If your GLSL shaders fail to compile with the following error, it means you have your file saved as UTF-8 with a BOM:

GL::Shader::compile(): compilation of vertex shader 1 failed with the following message:
ERROR:2:1: `` : syntax error: illegal extended ASCII character (0xef)
ERROR:2:1: `` : syntax error: illegal extended ASCII character (0xbb)
ERROR:2:1: `` : syntax error: illegal extended ASCII character (0xbf)

While the C++ compilers can usually ignore the BOM marker, it's not so common with GLSL compilers in the drivers. Save your file as UTF-8 without BOM.

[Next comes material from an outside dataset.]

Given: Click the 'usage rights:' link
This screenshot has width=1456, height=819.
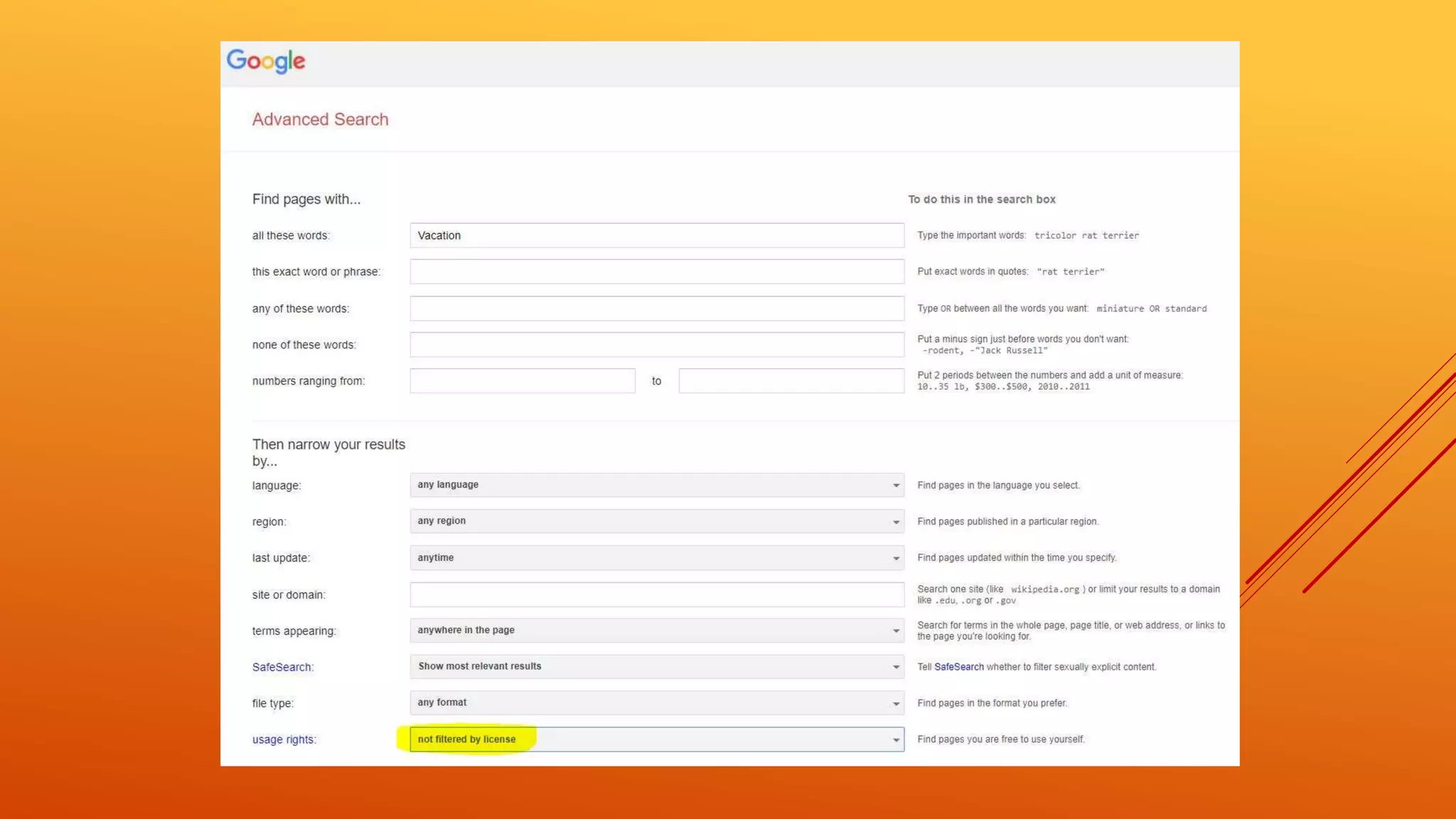Looking at the screenshot, I should [284, 740].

"Duplicate section has different size" warnings/errors on MinGW

If you use MinGW Clang, you might be running into warnings like

C:/msys64/mingw64/lib/libMagnumGlfwApplication-d.a(GlfwApplication.cpp.obj): duplicate section ".rdata$_ZTSN6Magnum8Platform15GlfwApplicationE[_ZTSN6Magnum8Platform15GlfwApplicationE]" has different size.

or, with -fuse-ld=lld, even an error:

lld-link: error: duplicate symbol: typeinfo name for Magnum::Platform::GlfwApplication
>>> defined at CMakeFiles/appExec.dir/src/main.cpp.obj
>>> defined at libMagnumGlfwApplication-d.a(GlfwApplication.cpp.obj)

This happens when combining libraries built with MinGW GCC and MinGW Clang, as those two are unfortunately not fully ABI-compatible. Instead please rebuild alll your dependencies using the same compiler. See mosra/magnum#439 for details.